::: Information supplied

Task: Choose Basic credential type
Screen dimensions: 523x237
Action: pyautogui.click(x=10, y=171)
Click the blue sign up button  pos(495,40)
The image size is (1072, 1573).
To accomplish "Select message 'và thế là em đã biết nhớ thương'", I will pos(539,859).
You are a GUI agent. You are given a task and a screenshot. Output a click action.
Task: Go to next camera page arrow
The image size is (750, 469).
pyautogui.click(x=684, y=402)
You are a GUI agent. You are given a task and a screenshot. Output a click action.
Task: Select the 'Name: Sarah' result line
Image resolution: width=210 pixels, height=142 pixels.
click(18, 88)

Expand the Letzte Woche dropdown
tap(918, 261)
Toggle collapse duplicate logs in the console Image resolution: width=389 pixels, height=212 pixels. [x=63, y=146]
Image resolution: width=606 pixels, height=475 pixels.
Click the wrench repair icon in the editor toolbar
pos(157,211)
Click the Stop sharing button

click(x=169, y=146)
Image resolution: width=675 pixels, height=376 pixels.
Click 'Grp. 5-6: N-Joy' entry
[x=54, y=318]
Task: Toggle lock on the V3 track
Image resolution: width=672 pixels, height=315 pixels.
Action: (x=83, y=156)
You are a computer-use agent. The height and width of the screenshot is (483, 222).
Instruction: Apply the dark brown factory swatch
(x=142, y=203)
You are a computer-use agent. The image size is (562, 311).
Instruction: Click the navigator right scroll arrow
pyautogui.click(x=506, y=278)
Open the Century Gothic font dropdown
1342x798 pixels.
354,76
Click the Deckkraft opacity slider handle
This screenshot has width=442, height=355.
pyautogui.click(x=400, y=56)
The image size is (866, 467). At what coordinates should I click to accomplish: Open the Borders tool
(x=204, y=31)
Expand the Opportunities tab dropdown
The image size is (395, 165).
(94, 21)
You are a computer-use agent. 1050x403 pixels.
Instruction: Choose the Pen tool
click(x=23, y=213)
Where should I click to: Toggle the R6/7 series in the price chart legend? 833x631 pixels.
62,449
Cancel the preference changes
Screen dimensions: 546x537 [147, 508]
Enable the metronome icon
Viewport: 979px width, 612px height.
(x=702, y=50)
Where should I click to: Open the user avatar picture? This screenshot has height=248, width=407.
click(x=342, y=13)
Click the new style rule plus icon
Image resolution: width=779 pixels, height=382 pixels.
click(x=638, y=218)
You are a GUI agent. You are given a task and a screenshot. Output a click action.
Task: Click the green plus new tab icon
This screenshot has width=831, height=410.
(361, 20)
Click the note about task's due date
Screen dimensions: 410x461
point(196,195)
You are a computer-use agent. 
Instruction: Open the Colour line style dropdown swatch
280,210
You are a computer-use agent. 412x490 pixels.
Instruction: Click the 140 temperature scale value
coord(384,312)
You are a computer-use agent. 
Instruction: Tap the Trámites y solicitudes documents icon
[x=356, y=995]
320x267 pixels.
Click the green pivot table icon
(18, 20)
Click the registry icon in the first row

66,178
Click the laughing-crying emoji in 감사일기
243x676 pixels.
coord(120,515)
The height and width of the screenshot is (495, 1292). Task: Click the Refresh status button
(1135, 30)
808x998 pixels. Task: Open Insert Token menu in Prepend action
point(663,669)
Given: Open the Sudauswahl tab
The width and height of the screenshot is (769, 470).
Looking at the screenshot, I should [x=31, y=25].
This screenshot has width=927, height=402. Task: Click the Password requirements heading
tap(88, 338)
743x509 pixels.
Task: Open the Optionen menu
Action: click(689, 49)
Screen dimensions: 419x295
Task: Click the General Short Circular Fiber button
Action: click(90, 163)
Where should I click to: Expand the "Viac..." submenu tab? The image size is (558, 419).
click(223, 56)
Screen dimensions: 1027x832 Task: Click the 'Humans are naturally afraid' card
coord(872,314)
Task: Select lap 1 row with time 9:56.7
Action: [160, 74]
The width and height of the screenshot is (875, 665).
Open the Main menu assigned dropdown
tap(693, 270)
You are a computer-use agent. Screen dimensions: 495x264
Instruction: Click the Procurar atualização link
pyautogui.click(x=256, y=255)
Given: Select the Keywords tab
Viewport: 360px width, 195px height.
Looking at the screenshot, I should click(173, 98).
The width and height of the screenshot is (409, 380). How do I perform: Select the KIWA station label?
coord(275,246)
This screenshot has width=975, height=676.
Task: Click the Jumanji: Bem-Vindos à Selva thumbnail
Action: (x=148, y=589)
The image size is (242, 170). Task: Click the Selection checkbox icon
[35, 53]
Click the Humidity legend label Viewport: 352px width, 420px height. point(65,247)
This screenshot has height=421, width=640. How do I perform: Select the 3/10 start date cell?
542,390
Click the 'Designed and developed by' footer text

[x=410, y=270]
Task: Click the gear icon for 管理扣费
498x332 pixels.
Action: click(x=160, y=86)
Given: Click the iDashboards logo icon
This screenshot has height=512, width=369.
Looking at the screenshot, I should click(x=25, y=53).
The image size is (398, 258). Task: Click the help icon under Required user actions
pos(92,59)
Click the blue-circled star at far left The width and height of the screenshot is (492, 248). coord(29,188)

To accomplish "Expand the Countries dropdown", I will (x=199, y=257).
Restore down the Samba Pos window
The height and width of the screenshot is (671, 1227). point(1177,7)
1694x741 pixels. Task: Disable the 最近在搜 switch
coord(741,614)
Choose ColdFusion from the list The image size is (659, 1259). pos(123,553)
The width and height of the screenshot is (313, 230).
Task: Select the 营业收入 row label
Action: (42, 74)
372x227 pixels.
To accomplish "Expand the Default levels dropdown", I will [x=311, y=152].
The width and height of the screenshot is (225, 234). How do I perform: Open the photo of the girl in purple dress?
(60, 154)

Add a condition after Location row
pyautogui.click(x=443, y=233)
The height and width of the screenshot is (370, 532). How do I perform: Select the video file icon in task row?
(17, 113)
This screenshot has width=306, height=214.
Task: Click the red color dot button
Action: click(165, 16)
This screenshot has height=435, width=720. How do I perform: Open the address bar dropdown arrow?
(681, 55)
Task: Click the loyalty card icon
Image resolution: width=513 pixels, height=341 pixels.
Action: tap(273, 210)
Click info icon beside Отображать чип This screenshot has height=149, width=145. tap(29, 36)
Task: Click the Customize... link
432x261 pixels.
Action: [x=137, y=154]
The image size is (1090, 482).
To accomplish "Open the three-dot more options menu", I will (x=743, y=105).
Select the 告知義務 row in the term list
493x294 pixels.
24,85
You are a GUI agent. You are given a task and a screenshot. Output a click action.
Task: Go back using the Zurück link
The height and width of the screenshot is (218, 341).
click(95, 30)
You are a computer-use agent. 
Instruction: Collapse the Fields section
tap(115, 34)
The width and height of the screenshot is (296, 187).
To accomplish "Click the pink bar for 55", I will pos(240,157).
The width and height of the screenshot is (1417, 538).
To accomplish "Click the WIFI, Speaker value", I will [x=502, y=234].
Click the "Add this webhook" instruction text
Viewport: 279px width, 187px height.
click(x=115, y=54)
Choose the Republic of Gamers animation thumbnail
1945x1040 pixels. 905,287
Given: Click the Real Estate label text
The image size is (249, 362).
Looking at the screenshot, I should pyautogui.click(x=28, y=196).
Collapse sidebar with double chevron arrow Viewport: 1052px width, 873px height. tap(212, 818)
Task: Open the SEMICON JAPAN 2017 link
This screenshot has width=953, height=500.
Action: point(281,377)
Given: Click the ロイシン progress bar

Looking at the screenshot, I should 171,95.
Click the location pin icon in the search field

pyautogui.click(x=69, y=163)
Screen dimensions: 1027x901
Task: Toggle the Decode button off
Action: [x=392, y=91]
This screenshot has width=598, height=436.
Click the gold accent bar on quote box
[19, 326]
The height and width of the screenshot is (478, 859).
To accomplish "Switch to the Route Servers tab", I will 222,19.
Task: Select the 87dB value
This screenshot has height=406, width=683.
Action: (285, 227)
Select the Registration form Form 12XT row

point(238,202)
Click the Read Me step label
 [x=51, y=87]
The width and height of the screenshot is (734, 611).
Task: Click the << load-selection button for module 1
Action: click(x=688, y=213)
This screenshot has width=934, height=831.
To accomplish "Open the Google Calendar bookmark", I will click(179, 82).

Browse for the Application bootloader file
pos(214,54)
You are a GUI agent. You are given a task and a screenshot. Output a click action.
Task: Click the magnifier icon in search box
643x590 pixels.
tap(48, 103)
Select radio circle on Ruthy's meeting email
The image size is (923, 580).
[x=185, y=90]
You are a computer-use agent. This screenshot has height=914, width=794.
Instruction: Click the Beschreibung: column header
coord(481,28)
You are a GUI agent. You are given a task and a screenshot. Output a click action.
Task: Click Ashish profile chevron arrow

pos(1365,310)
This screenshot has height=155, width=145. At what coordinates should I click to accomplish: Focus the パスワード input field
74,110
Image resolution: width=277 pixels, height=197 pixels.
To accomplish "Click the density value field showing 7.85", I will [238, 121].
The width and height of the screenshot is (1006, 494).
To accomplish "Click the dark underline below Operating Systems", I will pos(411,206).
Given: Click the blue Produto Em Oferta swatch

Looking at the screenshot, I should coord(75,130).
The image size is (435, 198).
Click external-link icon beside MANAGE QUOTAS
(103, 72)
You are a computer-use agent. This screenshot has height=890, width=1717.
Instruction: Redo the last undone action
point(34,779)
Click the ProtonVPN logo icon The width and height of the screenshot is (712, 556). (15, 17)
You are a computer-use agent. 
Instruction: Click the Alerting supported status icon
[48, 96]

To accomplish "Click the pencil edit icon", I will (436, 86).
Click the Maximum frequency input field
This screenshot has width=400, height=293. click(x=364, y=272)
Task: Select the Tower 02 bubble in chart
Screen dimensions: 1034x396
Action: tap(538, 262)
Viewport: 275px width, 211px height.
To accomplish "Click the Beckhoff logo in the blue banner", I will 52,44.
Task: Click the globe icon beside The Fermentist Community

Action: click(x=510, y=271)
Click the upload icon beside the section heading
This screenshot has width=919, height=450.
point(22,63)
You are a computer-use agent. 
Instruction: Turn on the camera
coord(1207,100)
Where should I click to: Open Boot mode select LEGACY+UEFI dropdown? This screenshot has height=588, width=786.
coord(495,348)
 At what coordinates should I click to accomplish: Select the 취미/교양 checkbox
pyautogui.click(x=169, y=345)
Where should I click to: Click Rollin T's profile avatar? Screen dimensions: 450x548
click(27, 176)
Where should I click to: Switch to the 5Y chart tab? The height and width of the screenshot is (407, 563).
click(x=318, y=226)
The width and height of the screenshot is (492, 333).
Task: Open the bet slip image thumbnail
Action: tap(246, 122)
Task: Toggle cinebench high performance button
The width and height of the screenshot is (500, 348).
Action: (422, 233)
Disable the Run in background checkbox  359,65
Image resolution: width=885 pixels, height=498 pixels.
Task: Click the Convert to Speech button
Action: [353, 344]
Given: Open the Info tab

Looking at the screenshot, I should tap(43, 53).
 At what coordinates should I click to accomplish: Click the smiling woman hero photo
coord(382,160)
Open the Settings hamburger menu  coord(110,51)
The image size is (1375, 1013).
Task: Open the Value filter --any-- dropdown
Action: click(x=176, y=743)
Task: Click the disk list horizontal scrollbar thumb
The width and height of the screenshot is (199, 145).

::::::

In the records shown above, how many lines include the word "plus"? Answer with the number only.

2